Mbok Kerti menangis dan meratap ketika diberitahu bahwa cucu satu-satunya, Cutti, menjadi korban mutilasi seorang psikopat. Dengan kesederhanaan pemikiran seorang tua yang beriman, Mbok Kerti mulai bertanya dan protes kepada Tuhan. Ia mulai mempertanyakan maksud dan keadilan Tuhan dibalik semua masalah kehidupan yang menimpanya. Hidup seperti tidak adil untuknya. Selain hidup bergelut dalam kemiskinan, Cutti merupakan satu-satunya keluarga yang masih dimilikinya. Suaminya meninggal ketika ia sedang hamil tua. Menantunya tewas ketika bekerja di negeri orang, anaknya pun dipanggil pulang oleh yang Maha Kuasa. Seberapapun besar imannya, toh Mbok Kerti masih manusia biasa yang punya perasaan. Manusia biasa yang bisa merasa sedih, marah, kecewa.

"Ternyata Mbok Kerti tak lebih dari seorang hipokrit. Munafik!" Gareng berkata tanpa tedeng aling-aling.

"Dimana Mbok Kerti yang tegar, sabar, dan bisa jadi inspirasi buat orang lain? ternyata ketika punya masalah, Mbok Kerti sama aja seperti orang lain yang bisanya menyalahkan Tuhan". Bagong menambahkan dengan pedas.

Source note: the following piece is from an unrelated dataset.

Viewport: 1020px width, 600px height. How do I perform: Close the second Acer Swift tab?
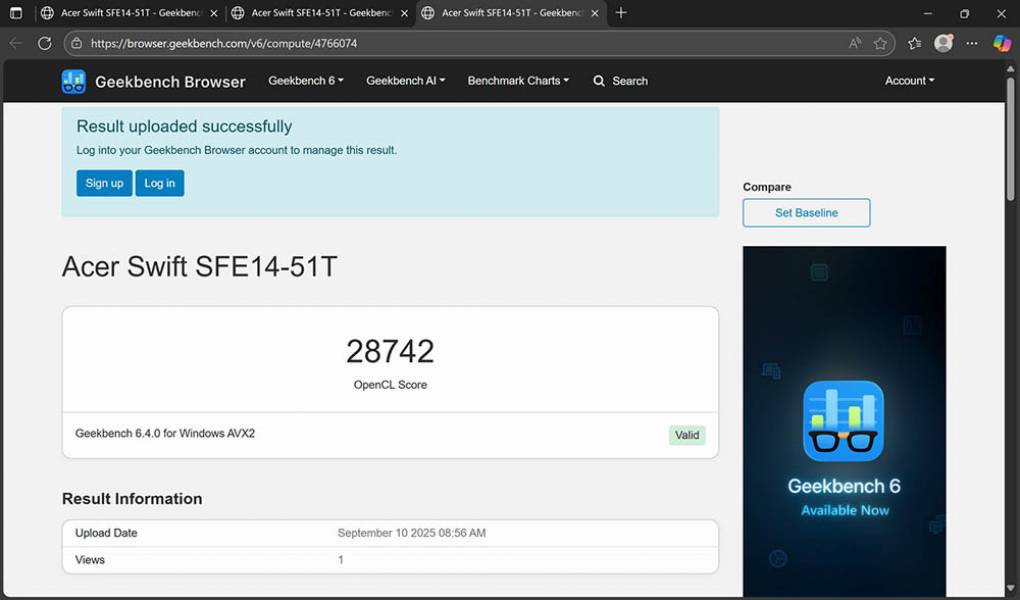coord(404,13)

Punakawan sebenarnya datang untuk menghibur Mbok Kerti yang baru saja kehilangan cucunya. Tapi bukan kata-kata hiburan yang diterimanya, Mbok Kerti malah mendapat kata-kata pedas dan keras.

Dengan emosi, Mbok Kerti bilang, "Saya kan juga manusia biasa!"


Itulah cuplikan drama di acara paskah gereja saya kemarin. Drama dan khotbah paskah yang sukses membuat saya berpikir,

Benarkah alasan 'im only human' boleh dipakai untuk mentolerir rasa marah dan kekecewaan kita terhadap Tuhan?

Ketika seseorang merasa kecewa dan marah terhadap Tuhan, dalam pelayanan, dalam hidup, apa yang harus dilakukan? Membiarkan rasa itu ada dan sembuh dengan sendirinya, atau menekan rasa itu dan bersikap keras terhadap diri sendiri; dengan alasan kita 'cuma' hamba-Nya, yang bahkan ga punya hak apa-apa. Tuhan sudah memberi terlalu banyak, dan kita bahkan GA BERHAK untuk mengeluh.

Seems like unfair, ketika manusia diberi kemampuan untuk merasakan dan mempunyai perasaan, tetapi tidak boleh merasa kesal dan marah kepada Tuhan. Ketika seseorang dituntut untuk menekan perasaannya yang terluka karena kelakuan rekan sepelayanannya, dengan alasan "itu yang namanya pelayanan. kita kan cuma PELAYAN, namanya hamba ga punya hak buat protes. Tuhan aja mau ngampunin dosa kita yang segitu banyaknya, masa kita ga mau ngampunin kelakuan temen kita yang cuma segitu doank? Jangan balas kejahatan dengan kejahatan. kalo ribut cuma gara-gara hal sepele gitu, apa bedanya gereja sama perusahaan?"

Ketika pelayanan itu menjadi berat, dan rasanya ingin mengeluarkan beban di hati dengan berkeluh kesah dan bercerita kepada orang lain, tetapi enggan karena pada akhirnya respon yang didapat hanyalah berupa nasehat untuk menguasai diri dan menekan perasaan. Nasehat untuk jangan manja, jangan terbawa perasaan, jangan terbawa situasi, dan nasehat-nasehat lain mengenai apa yang seharusnya dilakukan. Bukan penghiburan ataupun pengertian yang didapat melainkan nasehat yang keras, ataupun komentar yang tak diinginkan.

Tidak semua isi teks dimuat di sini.